Even before content marketers entered the fray, “content strategy” was a label that confused a lot of people. After all, not everything content strategists do seems to fall under the heading of “strategy”. Content strategy includes everything from big-picture, Strategy with a capital S stuff, to the extremely detail-oriented work of content audits and page-by-page planning.

Lately, I’ve seen some people describe the first of these things as “enterprise content strategy” and the second as “page-level content strategy”, but I’m not really happy with either of these terms. “Enterprise content strategy” seems to presume that the complexity of an organisation’s content strategy needs is directly proportional to the size of the organisation, which I don’t think is always the case. As for “page-level content strategy”…isn’t that a bit like saying “trench-level military strategy”; that is, an oxymoron? Strategy, if it means anything anything at all, means stuff that happens at a higher level of abstraction than “the page”, right?

At times in the past, I’ve even felt that “content strategy” was the wrong term altogether for what we do; I just used it because there didn’t seem to be a better one on offer.

But recently, I’ve been rethinking this, especially after absorbing Kristina Halvorson’s great presentation from 2014’s SXSW, “Go Home Marketing, You Are Drunk” (see the slides and listen to the audio).

The first part of Halvorson’s talk is a well-deserved glass of cold water in the face of some famous content marketing “triumphs”, like the overhyped Oreos social media intervention of Superbowl 2013.

In the second part of the talk, Halvorson talks about how content strategy can help restore sanity to these conversations. She does this by defining what the “strategy” in content strategy actually is. Halvorson’s talk hit home for me despite having read umpteen books on content strategy (including Halvorson’s own).

The meaningful strategy statement

In particular, Halvorson talks about the importance of having an actual statement of your strategy, something that people can point to and see “this is our content strategy, and this is the yardstick by which we decide where to concentrate our content efforts — and where not to concentrate them.”

The idea of summarising an organisation’s aims in a single sentence has something of a bad rep: too often, we end up with vague motherhood statements that don’t give us any critical edge in making decisions. Think of most corporate vision statements — “To be the leading x in the y region by satisfying every customer every time” or whatever. Halvorson has a similar example of an insipid content strategy statement:

We will become the industry leader in the financial services arena by providing consumers with compelling, valuable content across all channels that deepens the brand relationship and drives business across all our product lines.

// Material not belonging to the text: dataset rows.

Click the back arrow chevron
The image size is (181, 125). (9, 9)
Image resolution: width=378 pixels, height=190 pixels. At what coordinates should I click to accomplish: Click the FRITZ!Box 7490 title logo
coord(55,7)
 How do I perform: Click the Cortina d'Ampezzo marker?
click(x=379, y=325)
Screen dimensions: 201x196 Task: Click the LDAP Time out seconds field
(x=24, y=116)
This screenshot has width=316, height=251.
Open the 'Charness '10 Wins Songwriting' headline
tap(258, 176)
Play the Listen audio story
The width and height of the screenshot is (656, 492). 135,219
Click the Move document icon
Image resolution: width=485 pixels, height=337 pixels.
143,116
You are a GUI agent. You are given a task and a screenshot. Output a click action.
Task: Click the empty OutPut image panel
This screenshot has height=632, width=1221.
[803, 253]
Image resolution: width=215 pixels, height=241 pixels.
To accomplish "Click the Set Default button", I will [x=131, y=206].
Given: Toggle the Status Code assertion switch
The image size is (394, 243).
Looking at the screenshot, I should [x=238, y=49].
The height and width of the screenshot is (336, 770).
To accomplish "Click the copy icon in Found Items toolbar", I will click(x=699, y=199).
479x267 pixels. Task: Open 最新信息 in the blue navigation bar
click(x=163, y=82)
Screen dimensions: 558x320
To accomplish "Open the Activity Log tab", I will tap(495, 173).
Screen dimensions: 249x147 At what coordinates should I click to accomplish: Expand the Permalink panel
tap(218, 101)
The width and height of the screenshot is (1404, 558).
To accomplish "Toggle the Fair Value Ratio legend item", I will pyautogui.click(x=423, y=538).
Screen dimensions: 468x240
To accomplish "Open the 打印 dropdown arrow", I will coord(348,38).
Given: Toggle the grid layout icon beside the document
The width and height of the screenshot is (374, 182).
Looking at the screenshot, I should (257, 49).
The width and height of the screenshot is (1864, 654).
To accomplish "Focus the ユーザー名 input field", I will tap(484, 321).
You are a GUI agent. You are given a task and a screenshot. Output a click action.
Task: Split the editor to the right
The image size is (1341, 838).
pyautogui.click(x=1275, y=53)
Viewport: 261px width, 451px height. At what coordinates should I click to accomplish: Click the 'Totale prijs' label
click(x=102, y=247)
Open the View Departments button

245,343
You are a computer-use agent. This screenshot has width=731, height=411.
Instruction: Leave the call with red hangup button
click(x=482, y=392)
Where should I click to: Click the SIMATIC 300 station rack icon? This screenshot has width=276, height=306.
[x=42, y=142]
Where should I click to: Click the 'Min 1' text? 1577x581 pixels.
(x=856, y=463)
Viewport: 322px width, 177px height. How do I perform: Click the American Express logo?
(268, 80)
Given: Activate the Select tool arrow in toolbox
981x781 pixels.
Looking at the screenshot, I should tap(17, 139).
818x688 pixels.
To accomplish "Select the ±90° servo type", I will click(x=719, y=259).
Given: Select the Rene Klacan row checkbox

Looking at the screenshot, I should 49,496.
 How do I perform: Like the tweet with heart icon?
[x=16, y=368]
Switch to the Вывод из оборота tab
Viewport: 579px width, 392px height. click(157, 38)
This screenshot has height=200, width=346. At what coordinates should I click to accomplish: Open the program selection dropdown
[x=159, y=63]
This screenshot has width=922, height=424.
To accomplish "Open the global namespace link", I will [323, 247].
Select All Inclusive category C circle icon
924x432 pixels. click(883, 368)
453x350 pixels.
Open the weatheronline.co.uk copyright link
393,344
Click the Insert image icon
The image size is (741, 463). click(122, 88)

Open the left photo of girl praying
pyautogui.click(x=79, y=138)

As Halvorson points out, not only could this statement apply to virtually any business, simply by substituting their own industry for “financal services”, but it’s a totally useless statement in terms of setting priorities. Since any content you create could potentially be “compelling, valuable content”, the statement becomes a license for every content marketing kite-flying exercise under the sun.

Instead, what you want from a content strategy is a way of sifting through all the possibilities and saying “these ones fit our strategy, these ones don’t”. Here’s Halvorson’s example of a content strategy statement that does this:

We will grow our online customer base to 300,000 active accounts by focusing our digital efforts on localized service and fixing the cross-channel user experience.

This tells us the goal (so we’ll know whether we’ve succeeded) and, in a very broad way, how we’re going to get there. We can look at any particular tactic — including content marketing tactics — and judge them by the extent to which they fit with this strategy. It’s this ability to point to something — a single sentence that (in our ideal scenario) everyone in the organisation has contributed to and agreed upon — that makes the individual “page level” activities meaningful and consistent.

It’s still possible to argue that those derived activities shouldn’t be referred to as strategy, but rather as “strategically informed content stuff” or some such. But let’s not get too hung up on where strategy begins and ends. As long as part of what we do in content strategy actually is “Strategy with a capital S”, and as long as we keep referring all the other activities back to this part, there’s a very good chance that we’re doing our job right.